Entries supplied -
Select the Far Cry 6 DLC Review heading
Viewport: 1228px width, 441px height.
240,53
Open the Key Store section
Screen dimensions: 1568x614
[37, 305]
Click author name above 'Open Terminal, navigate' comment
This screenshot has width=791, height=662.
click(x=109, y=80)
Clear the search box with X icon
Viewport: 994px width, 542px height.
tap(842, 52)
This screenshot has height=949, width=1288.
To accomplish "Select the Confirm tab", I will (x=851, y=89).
...
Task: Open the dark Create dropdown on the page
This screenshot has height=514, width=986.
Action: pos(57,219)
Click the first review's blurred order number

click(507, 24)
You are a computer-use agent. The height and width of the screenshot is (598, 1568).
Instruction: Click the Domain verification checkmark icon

What you will do - Every line above that contains the word "icon" should be reported.

Problem solution -
Clear the search box with X icon
Instruction: Click the Domain verification checkmark icon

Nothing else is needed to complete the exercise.